BEGIN Excerpt

At the day of battle, the Swedes had no intention to deliver battle beyond joining their forces and moving off, exactly what they accomplished, while the Brandenburgers intended to prevent this, which failed. Regardless the battle became a watershed moment. By established military tradition since classical antiquity, the side that controlled the battlefield at the end was the victor. That honour clearly lay with the Brandenburgers, who proceeded to announce it to the world in no uncertain terms. Upon the Brandenburgian victory, the Holy Roman Empire and Denmark finally met their obligations and declared war on Sweden. While Frederick William's forces invaded Swedish Pomerania, the Swedes did not enter the margraviate again until the 1679 Peace of Saint-Germain-en-Laye, which—to the elector's great disappointment—largely restored the status quo ante bellum.

The victory at Fehrbellin had an enormous psychological impact: the Swedes, long considered unbeatable, had been bested and Brandenburg alone had prevailed against Swedish and French power politics. The victory boosted the Prince-Elector, age 56 at the time, who took an active role in the fighting, apparently having to be cut out of an encirclement by his dragoons. Frederick William henceforth was known as the "Great Elector", and the army that he and Derfflinger had led to victory eventually became the core of the future Prussian Army vital for the country's development as a European great power. Glorified in the course of rising German nationalism under the rule of the House of Hohenzollern in the 19th century, June 18 was a holiday that would be celebrated in Germany up until 1914.

END Excerpt
BEGIN Data supplied

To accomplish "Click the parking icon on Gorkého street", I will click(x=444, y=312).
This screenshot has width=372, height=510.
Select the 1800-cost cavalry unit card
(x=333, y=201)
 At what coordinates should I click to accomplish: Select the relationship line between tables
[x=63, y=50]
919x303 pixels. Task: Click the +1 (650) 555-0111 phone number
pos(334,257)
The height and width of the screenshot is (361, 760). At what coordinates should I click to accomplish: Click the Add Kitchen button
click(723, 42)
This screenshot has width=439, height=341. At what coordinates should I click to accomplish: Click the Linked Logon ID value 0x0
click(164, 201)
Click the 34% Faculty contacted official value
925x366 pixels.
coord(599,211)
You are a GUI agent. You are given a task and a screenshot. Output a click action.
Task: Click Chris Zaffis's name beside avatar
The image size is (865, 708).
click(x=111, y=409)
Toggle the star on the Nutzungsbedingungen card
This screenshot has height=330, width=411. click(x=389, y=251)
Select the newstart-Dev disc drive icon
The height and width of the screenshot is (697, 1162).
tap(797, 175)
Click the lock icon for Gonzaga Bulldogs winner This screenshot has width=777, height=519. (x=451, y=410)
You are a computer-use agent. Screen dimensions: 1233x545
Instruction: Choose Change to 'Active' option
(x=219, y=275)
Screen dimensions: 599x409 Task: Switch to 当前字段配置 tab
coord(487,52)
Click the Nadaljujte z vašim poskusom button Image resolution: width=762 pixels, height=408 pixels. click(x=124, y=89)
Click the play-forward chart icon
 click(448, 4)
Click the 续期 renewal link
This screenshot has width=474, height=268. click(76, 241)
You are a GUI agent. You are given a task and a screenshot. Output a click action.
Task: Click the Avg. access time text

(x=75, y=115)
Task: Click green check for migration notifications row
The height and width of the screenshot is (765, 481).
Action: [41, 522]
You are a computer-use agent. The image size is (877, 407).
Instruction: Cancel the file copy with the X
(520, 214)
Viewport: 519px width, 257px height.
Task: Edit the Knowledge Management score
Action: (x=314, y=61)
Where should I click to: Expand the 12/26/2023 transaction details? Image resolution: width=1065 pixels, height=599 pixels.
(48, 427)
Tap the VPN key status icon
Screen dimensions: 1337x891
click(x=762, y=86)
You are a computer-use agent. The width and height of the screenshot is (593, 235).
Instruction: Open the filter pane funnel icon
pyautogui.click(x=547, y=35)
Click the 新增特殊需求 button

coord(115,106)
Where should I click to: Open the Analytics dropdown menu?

END Data supplied

**Exercise directions:**
Go on with the Battle of Fehrbellin text from the point where it stops. The records have no connection to the text about the Battle of Fehrbellin.

**Answer to this problem:**
In Sweden, the fiasco was one of the main accusation counts against the Privy Council aristocrats at the Riksdag of 1680, where the absolutism of Charles XI was declared.

==Reception==
The Battle of Fehrbellin is the setting of Heinrich von Kleist's drama The Prince of Homburg written in 1809–10. However, the story of the prince's insubordination, later popularised by the Prussian king Frederick the Great, may be a legend.

An observation tower on the Hakenberg hill with a Victoria statue on top similar to the Berlin Victory Column commemorates the battle. It was erected from 1875 on the initiative of Crown Prince Frederick and inaugurated on September 2 (Sedantag), 1879.

In honor of the battle, Prussian bandmaster Richard Henrion ^{(de)} wrote Fehrbelliner Reitermarsch. Today it is the march of several modern Bundeswehr units.